Question for Operators reviewing scan compliance and endpoint coverage
Scan timestamps are one of the fastest ways to prove coverage. Use this page to decide whether a device is following policy, drifted from policy, or simply has not checked in recently.
What You'll Get
- Use quick and full scan timestamps as coverage evidence
- Identify systems drifting from scan policy
- Prioritize remediation based on freshness and endpoint criticality
Jump To
Short Answer
Verify the last Defender scan by checking quick and full scan completion timestamps. For teams managing many endpoints, this is the fastest way to prove scan coverage and identify devices that drifted from policy. If you need to confirm Defender is actually installed and running before you read scan timestamps, use the Defender status guide first. For the wider operating model, use the endpoint posture monitoring guide.
Where to Check in Defender Reporter Dashboard
Open the Devices page and review Quick Scan End and Full Scan End for each endpoint. These timestamps show the last reported completion times and are rendered in local browser time for easier operations review.
Fast Local Validation Commands
If you need to confirm scan history on one endpoint, compare the dashboard values with PowerShell.
PS> Get-MpComputerStatus | Select-Object QuickScanEndTime, FullScanEndTime, LastFullScanSource, LastQuickScanSourceWindows Security protection history can also help validate whether the device has recent scan and threat activity.
How to Read Missing or Old Scan Times
Recent timestamps indicate scan activity is occurring.
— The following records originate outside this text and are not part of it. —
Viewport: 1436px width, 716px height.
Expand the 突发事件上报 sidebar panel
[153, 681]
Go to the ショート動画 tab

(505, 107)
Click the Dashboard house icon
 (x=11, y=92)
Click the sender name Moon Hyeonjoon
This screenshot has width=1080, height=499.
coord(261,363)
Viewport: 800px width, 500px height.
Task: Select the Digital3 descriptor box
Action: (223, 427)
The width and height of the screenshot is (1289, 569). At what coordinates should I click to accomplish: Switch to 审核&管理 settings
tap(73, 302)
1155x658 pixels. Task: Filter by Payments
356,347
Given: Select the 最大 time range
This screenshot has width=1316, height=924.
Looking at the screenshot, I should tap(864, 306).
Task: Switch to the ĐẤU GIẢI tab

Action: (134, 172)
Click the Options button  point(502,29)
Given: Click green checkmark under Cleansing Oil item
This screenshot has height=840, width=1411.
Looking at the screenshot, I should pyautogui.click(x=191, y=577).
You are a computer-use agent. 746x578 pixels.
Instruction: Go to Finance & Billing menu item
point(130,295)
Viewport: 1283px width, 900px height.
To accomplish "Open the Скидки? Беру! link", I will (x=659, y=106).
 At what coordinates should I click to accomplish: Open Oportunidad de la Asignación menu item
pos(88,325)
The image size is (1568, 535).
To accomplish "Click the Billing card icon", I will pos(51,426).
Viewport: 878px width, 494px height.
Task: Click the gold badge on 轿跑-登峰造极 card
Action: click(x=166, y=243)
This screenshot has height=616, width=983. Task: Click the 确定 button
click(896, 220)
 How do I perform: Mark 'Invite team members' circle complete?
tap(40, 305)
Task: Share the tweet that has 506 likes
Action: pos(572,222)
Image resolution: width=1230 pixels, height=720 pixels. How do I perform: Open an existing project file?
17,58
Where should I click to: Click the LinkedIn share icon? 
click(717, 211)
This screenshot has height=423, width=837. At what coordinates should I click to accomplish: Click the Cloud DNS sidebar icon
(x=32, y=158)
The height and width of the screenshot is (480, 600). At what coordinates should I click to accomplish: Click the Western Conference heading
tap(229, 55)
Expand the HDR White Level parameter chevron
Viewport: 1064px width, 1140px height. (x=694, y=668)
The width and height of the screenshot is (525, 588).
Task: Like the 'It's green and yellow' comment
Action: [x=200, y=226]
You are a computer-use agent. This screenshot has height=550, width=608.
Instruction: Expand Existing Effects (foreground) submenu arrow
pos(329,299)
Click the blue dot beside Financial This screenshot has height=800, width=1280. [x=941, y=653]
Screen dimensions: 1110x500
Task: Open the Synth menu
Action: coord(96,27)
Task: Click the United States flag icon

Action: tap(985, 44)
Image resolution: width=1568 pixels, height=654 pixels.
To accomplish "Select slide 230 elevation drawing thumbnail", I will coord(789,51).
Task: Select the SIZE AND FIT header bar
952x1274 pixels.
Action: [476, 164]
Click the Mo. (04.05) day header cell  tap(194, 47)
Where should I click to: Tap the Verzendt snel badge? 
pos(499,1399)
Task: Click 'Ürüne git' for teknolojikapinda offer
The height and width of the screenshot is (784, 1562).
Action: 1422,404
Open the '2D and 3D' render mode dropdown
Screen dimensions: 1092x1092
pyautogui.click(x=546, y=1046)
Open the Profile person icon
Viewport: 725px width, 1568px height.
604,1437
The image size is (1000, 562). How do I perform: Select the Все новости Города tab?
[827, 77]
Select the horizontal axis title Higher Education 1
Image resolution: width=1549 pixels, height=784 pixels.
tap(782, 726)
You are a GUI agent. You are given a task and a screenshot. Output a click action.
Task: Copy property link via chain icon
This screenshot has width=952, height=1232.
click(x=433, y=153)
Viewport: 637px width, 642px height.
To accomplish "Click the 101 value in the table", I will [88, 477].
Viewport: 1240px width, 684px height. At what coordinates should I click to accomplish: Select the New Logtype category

Older timestamps can indicate scan drift, powered-off endpoints, or policy execution problems. A dash usually means scan metadata has not been reported yet from that endpoint.
Follow-Up Workflow for Small Internal Teams
Sort devices by oldest scan timestamps, focus first on high-risk or high-value systems, and assign remediation owners. Use a weekly review cadence to keep scan compliance from becoming a silent backlog.
Set Practical Scan Freshness Targets
Define expected quick scan and full scan windows by endpoint type so your team can classify variance quickly. Without a baseline, teams often mislabel normal behavior as incidents or miss true compliance drift.
Differentiate Missed Scan vs Offline Endpoint
Combine scan timestamps with Last Seen and protection status. If scan is old but endpoint is actively checking in, treat it as policy execution failure. If both are old, handle as endpoint availability or connectivity issue first. If you also see stale signatures, cross-check with the Defender update-status guide.
Balance Coverage and Performance
If users report performance impact, tune scan schedules instead of disabling scans outright. A balanced schedule with explicit exceptions gives better long-term coverage than ad-hoc disablements.
Escalation Triggers
Escalate when critical systems miss full scans beyond policy threshold, or when large endpoint groups drift simultaneously. Pattern-based escalation helps lean teams focus on structural risk rather than isolated noise.